ASSIGNED TASK » Please transcribe the data that follows, keeping every line exact.
┌─ RECORDS SHOWN
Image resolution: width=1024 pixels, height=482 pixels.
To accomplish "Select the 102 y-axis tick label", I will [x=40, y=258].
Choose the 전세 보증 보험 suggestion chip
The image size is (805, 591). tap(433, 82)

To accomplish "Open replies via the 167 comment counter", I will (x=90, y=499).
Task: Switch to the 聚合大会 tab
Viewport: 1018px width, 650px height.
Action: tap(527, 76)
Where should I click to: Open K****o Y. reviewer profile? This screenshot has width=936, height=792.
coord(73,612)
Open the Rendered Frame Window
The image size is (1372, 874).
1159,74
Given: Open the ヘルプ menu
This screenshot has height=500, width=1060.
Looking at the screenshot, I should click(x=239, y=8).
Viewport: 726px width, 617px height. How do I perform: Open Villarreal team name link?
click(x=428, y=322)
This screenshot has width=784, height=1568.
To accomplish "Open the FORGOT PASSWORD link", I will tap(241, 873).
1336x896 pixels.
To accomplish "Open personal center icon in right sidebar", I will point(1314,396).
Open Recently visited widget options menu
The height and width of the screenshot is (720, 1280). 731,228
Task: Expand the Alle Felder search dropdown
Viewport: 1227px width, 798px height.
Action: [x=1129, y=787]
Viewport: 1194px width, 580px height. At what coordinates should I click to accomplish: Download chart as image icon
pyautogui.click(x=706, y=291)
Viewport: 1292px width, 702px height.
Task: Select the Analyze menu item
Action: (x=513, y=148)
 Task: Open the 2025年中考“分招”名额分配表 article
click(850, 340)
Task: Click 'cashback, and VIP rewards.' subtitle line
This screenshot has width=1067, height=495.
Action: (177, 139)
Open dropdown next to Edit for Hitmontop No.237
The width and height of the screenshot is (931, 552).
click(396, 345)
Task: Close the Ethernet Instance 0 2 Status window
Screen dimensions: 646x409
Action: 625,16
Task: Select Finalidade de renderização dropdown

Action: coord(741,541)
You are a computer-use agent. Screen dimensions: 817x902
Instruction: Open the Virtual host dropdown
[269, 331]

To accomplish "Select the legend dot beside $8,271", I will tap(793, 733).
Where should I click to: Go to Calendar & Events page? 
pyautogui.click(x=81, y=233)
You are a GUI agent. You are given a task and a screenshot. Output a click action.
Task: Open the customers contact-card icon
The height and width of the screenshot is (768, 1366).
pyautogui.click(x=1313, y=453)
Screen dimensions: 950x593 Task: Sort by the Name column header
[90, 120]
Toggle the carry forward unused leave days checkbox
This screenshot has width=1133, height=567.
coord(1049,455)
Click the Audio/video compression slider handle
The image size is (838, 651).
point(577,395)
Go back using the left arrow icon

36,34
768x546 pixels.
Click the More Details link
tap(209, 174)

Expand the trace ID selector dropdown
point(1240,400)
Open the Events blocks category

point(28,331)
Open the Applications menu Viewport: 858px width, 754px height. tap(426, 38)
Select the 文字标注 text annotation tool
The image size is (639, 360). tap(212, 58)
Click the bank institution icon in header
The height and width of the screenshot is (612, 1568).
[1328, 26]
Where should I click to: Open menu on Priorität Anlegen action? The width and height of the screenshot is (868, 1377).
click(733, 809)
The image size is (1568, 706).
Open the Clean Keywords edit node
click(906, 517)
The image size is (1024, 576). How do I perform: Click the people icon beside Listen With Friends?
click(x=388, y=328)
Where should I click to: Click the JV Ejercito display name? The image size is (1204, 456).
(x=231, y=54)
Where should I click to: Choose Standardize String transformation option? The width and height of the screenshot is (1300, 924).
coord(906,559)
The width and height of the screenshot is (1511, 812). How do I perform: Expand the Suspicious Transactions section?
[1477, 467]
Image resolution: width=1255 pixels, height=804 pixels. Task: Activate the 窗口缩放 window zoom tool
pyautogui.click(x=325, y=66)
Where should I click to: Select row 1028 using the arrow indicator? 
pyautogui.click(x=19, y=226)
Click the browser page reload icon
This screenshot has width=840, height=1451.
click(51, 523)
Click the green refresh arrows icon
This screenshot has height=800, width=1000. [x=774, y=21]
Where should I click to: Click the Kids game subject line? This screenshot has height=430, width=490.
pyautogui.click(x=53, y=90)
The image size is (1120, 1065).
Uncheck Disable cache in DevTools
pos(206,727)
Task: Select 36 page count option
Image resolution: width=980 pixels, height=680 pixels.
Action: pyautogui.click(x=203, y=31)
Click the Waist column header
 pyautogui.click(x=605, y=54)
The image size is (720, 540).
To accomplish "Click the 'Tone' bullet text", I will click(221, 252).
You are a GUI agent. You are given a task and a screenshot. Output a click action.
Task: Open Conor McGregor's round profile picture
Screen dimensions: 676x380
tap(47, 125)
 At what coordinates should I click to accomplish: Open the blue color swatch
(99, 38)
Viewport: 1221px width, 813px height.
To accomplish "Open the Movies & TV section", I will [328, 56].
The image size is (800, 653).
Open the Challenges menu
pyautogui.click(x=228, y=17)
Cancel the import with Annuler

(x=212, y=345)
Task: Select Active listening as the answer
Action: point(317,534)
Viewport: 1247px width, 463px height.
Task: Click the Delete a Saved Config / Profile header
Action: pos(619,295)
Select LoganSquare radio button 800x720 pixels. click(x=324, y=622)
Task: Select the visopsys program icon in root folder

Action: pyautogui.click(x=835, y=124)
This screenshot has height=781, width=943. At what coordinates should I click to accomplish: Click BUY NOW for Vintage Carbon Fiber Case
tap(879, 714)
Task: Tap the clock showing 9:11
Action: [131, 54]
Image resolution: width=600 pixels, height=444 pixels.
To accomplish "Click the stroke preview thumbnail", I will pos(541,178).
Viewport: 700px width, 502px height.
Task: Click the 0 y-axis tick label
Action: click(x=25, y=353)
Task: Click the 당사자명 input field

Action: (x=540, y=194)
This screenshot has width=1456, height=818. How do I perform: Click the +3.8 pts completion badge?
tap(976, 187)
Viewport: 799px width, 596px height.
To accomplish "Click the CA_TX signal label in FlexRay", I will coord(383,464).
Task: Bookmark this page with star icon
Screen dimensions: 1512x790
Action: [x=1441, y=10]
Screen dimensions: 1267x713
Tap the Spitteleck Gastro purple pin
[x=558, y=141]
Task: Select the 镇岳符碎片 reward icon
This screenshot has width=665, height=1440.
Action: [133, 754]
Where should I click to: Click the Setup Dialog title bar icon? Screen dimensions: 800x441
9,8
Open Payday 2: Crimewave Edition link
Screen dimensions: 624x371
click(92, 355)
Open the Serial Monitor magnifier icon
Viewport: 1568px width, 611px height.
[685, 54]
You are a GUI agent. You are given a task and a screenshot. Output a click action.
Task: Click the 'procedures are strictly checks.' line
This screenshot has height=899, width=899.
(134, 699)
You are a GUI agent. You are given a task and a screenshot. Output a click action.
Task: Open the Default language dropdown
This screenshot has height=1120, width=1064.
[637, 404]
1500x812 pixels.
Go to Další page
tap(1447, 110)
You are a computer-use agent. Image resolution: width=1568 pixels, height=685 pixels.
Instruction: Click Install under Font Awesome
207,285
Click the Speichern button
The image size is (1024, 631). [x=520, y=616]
└─
OUTPUT BELOW »
Image resolution: width=1024 pixels, height=482 pixels.
To accomplish "Select the 102 y-axis tick label", I will [x=40, y=258].
Choose the 전세 보증 보험 suggestion chip
The image size is (805, 591). tap(433, 82)

To accomplish "Open replies via the 167 comment counter", I will (x=90, y=499).
Task: Switch to the 聚合大会 tab
Viewport: 1018px width, 650px height.
Action: tap(527, 76)
Where should I click to: Open K****o Y. reviewer profile? This screenshot has width=936, height=792.
coord(73,612)
Open the Rendered Frame Window
The image size is (1372, 874).
1159,74
Given: Open the ヘルプ menu
This screenshot has height=500, width=1060.
Looking at the screenshot, I should click(x=239, y=8).
Viewport: 726px width, 617px height. How do I perform: Open Villarreal team name link?
click(x=428, y=322)
This screenshot has width=784, height=1568.
To accomplish "Open the FORGOT PASSWORD link", I will tap(241, 873).
1336x896 pixels.
To accomplish "Open personal center icon in right sidebar", I will point(1314,396).
Open Recently visited widget options menu
The height and width of the screenshot is (720, 1280). 731,228
Task: Expand the Alle Felder search dropdown
Viewport: 1227px width, 798px height.
Action: [x=1129, y=787]
Viewport: 1194px width, 580px height. At what coordinates should I click to accomplish: Download chart as image icon
pyautogui.click(x=706, y=291)
Viewport: 1292px width, 702px height.
Task: Select the Analyze menu item
Action: (x=513, y=148)
 Task: Open the 2025年中考“分招”名额分配表 article
click(850, 340)
Task: Click 'cashback, and VIP rewards.' subtitle line
This screenshot has width=1067, height=495.
Action: (177, 139)
Open dropdown next to Edit for Hitmontop No.237
The width and height of the screenshot is (931, 552).
click(396, 345)
Task: Close the Ethernet Instance 0 2 Status window
Screen dimensions: 646x409
Action: 625,16
Task: Select Finalidade de renderização dropdown

Action: coord(741,541)
You are a computer-use agent. Screen dimensions: 817x902
Instruction: Open the Virtual host dropdown
[269, 331]

To accomplish "Select the legend dot beside $8,271", I will tap(793, 733).
Where should I click to: Go to Calendar & Events page? 
pyautogui.click(x=81, y=233)
You are a GUI agent. You are given a task and a screenshot. Output a click action.
Task: Open the customers contact-card icon
The height and width of the screenshot is (768, 1366).
pyautogui.click(x=1313, y=453)
Screen dimensions: 950x593 Task: Sort by the Name column header
[90, 120]
Toggle the carry forward unused leave days checkbox
This screenshot has width=1133, height=567.
coord(1049,455)
Click the Audio/video compression slider handle
The image size is (838, 651).
point(577,395)
Go back using the left arrow icon

36,34
768x546 pixels.
Click the More Details link
tap(209, 174)

Expand the trace ID selector dropdown
point(1240,400)
Open the Events blocks category

point(28,331)
Open the Applications menu Viewport: 858px width, 754px height. tap(426, 38)
Select the 文字标注 text annotation tool
The image size is (639, 360). tap(212, 58)
Click the bank institution icon in header
The height and width of the screenshot is (612, 1568).
[1328, 26]
Where should I click to: Open menu on Priorität Anlegen action? The width and height of the screenshot is (868, 1377).
click(733, 809)
The image size is (1568, 706).
Open the Clean Keywords edit node
click(906, 517)
The image size is (1024, 576). How do I perform: Click the people icon beside Listen With Friends?
click(x=388, y=328)
Where should I click to: Click the JV Ejercito display name? The image size is (1204, 456).
(x=231, y=54)
Where should I click to: Choose Standardize String transformation option? The width and height of the screenshot is (1300, 924).
coord(906,559)
The width and height of the screenshot is (1511, 812). How do I perform: Expand the Suspicious Transactions section?
[1477, 467]
Image resolution: width=1255 pixels, height=804 pixels. Task: Activate the 窗口缩放 window zoom tool
pyautogui.click(x=325, y=66)
Where should I click to: Select row 1028 using the arrow indicator? 
pyautogui.click(x=19, y=226)
Click the browser page reload icon
This screenshot has width=840, height=1451.
click(51, 523)
Click the green refresh arrows icon
This screenshot has height=800, width=1000. [x=774, y=21]
Where should I click to: Click the Kids game subject line? This screenshot has height=430, width=490.
pyautogui.click(x=53, y=90)
The image size is (1120, 1065).
Uncheck Disable cache in DevTools
pos(206,727)
Task: Select 36 page count option
Image resolution: width=980 pixels, height=680 pixels.
Action: pyautogui.click(x=203, y=31)
Click the Waist column header
 pyautogui.click(x=605, y=54)
The image size is (720, 540).
To accomplish "Click the 'Tone' bullet text", I will click(221, 252).
You are a GUI agent. You are given a task and a screenshot. Output a click action.
Task: Open Conor McGregor's round profile picture
Screen dimensions: 676x380
tap(47, 125)
 At what coordinates should I click to accomplish: Open the blue color swatch
(99, 38)
Viewport: 1221px width, 813px height.
To accomplish "Open the Movies & TV section", I will [328, 56].
The image size is (800, 653).
Open the Challenges menu
pyautogui.click(x=228, y=17)
Cancel the import with Annuler

(x=212, y=345)
Task: Select Active listening as the answer
Action: point(317,534)
Viewport: 1247px width, 463px height.
Task: Click the Delete a Saved Config / Profile header
Action: pos(619,295)
Select LoganSquare radio button 800x720 pixels. click(x=324, y=622)
Task: Select the visopsys program icon in root folder

Action: pyautogui.click(x=835, y=124)
This screenshot has height=781, width=943. At what coordinates should I click to accomplish: Click BUY NOW for Vintage Carbon Fiber Case
tap(879, 714)
Task: Tap the clock showing 9:11
Action: [131, 54]
Image resolution: width=600 pixels, height=444 pixels.
To accomplish "Click the stroke preview thumbnail", I will pos(541,178).
Viewport: 700px width, 502px height.
Task: Click the 0 y-axis tick label
Action: click(x=25, y=353)
Task: Click the 당사자명 input field

Action: (x=540, y=194)
This screenshot has width=1456, height=818. How do I perform: Click the +3.8 pts completion badge?
tap(976, 187)
Viewport: 799px width, 596px height.
To accomplish "Click the CA_TX signal label in FlexRay", I will coord(383,464).
Task: Bookmark this page with star icon
Screen dimensions: 1512x790
Action: [x=1441, y=10]
Screen dimensions: 1267x713
Tap the Spitteleck Gastro purple pin
[x=558, y=141]
Task: Select the 镇岳符碎片 reward icon
This screenshot has width=665, height=1440.
Action: [133, 754]
Where should I click to: Click the Setup Dialog title bar icon? Screen dimensions: 800x441
9,8
Open Payday 2: Crimewave Edition link
Screen dimensions: 624x371
click(92, 355)
Open the Serial Monitor magnifier icon
Viewport: 1568px width, 611px height.
[685, 54]
You are a GUI agent. You are given a task and a screenshot. Output a click action.
Task: Click the 'procedures are strictly checks.' line
This screenshot has height=899, width=899.
(134, 699)
You are a GUI agent. You are given a task and a screenshot. Output a click action.
Task: Open the Default language dropdown
This screenshot has height=1120, width=1064.
[637, 404]
1500x812 pixels.
Go to Další page
tap(1447, 110)
You are a computer-use agent. Image resolution: width=1568 pixels, height=685 pixels.
Instruction: Click Install under Font Awesome
207,285
Click the Speichern button
The image size is (1024, 631). [x=520, y=616]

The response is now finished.